Dennis Rodman isn’t too worried about war with North Korea.
The former Chicago Bulls star, who considers both President Donald Trump and North Korean leader Kim Jong Un to be his friends, says he thinks the two world leaders are pretty similar — and are bluffing in their heated rhetoric about their readiness for a potential nuclear conflict that could kill millions.
In an interview with the news service AFP, Rodman said he believes Trump and Kim "are pretty much the same people."
"They love control," he said.
In his interview, Rodman appeared unfazed about the possibility of armed conflict breaking out between the US and North Korea, characterizing the countries’ threats against each other as "entertainment.”
"Ain't nobody got no finger on the button," he said.
Rodman became famous in the ’90s for his skills on the basketball court and sartorial flair, but he’s since garnered a great deal of attention for his work as a freelance diplomat. He has visited North Korea five times in the past five years, forming a personal bond with Kim and deliberately positioning himself as an informal peace broker between the US and a hermetic nation he believes is misunderstood. He’s even asked Trump to appoint him as a formal peace envoy to North Korea (Trump hasn’t done so).

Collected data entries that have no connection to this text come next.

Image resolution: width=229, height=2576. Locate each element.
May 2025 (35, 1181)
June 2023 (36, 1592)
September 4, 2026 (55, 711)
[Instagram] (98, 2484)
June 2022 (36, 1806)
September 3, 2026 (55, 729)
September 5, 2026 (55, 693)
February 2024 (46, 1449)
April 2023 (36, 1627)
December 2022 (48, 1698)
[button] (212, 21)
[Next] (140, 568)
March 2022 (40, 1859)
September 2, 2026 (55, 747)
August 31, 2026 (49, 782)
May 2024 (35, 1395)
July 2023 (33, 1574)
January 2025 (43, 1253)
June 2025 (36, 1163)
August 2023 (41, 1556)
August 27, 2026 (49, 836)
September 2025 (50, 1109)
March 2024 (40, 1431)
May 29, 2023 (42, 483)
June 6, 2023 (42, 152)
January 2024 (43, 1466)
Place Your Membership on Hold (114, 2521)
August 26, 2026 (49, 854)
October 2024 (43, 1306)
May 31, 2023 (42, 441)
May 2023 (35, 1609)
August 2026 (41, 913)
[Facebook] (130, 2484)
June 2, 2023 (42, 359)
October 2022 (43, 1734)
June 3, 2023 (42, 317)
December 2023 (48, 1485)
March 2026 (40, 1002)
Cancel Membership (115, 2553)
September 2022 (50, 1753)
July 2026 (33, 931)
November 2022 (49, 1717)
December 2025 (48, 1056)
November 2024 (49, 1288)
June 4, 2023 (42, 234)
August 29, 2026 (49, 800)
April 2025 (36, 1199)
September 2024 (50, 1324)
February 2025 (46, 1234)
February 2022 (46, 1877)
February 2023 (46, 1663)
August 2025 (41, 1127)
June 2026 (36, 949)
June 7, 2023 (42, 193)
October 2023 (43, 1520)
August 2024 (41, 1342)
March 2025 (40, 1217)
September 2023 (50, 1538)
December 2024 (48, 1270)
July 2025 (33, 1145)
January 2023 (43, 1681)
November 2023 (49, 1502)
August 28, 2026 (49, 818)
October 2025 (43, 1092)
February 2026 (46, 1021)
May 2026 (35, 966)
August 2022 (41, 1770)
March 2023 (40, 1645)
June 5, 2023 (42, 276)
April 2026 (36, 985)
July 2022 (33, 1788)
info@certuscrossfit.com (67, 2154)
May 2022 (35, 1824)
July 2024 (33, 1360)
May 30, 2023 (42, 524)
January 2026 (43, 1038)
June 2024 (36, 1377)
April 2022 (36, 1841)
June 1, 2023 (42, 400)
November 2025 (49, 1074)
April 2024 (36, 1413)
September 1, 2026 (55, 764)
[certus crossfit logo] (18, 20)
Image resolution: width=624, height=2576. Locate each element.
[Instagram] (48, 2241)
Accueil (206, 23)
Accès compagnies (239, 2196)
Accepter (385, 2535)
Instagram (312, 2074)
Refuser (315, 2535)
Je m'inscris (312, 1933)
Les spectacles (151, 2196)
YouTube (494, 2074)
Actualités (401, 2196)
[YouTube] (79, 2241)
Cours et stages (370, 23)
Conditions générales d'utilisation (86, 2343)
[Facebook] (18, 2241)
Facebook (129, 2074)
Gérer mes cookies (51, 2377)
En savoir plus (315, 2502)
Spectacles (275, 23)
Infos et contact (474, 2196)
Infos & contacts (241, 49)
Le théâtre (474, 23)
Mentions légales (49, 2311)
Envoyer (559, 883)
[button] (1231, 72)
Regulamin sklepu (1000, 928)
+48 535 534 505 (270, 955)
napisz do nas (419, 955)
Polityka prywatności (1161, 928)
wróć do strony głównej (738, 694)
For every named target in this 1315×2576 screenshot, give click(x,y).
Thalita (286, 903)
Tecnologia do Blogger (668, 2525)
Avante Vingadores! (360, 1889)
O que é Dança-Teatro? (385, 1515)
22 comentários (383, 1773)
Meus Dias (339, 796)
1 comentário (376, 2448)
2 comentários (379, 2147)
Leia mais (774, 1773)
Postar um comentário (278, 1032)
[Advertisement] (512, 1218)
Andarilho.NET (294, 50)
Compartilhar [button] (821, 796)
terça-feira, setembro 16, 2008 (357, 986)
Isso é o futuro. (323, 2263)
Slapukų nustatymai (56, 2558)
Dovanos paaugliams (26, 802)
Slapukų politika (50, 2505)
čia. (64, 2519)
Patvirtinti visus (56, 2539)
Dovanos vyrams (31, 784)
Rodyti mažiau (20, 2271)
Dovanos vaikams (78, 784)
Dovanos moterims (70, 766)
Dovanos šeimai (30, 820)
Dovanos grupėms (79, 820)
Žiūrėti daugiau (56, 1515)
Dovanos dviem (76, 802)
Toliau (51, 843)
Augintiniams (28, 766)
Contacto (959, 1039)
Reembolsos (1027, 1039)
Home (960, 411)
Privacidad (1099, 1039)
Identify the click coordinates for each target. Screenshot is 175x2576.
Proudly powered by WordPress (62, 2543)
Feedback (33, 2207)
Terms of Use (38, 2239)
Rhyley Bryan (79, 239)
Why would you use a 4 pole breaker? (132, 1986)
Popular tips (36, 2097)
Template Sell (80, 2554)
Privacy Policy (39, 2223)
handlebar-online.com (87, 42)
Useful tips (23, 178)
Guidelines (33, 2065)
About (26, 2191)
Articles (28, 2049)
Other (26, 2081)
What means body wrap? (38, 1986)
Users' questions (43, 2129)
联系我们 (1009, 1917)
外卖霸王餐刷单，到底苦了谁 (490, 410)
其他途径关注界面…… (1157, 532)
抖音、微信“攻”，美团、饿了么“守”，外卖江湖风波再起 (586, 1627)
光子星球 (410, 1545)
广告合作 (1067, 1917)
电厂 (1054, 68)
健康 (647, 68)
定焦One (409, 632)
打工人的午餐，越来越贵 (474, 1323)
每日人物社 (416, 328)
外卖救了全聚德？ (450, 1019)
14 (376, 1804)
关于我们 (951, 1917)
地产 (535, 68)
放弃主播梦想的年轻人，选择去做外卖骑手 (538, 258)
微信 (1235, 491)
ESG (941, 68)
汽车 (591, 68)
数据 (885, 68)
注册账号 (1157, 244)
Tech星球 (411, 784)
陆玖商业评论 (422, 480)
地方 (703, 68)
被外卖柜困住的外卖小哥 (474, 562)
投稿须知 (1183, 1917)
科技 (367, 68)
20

During his interview with AFP, Rodman called Kim a “21st century guy,” describing him as boxed in by the autocratic system he inherited from his family and more forward-thinking than commonly believed.
"[Kim] is in a position where he probably wants to do a lot of things that are really positive," Rodman said. "I think that the structure of the system just don't let him do it. I've seen that. You see him be happy, and then, all of a sudden you see him pull back. He wants to pull that trigger where he wants to let his people be more free."
Dennis Rodman is one of the only Americans who loves Kim Jong Un
Rodman has in the past played exhibition games in North Korea to mark Kim’s birthday, and has shared tales of drinking games and karaoke with the infamously brutal leader. But the trips haven’t always gone swimmingly — his struggles with substance abuse were reportedly on full display during a trip in 2014, when he started binge drinking and, as the Guardian put it, “veering between singing jovial karaoke one minute and angry hollering the next.” Kim apparently refused to meet with him by the end of his stay because he was continually intoxicated.
Rodman wants to make a sixth trip to Pyongyang but says US officials declined the offer. “Basically they said it’s not a good time right now,” he told the Guardian in an interview published Monday.
Still, the former NBA star has big plans for the future. He’s planning to arrange a basketball game between players from North Korea and the US territory of Guam to be held in Beijing. And he wants to make a documentary and write a book about his relationship with Kim during his next visit to North Korea — assuming that ever happens.
The US has banned Americans from traveling to North Korea in the wake of the death of Otto Warmbier, the American college student who died this summer upon returning to the US after being held in captivity in North Korea for more than a year.
Rodman, who is willing to talk about pretty much any topic under the sun, took partial credit for Warmbier’s release.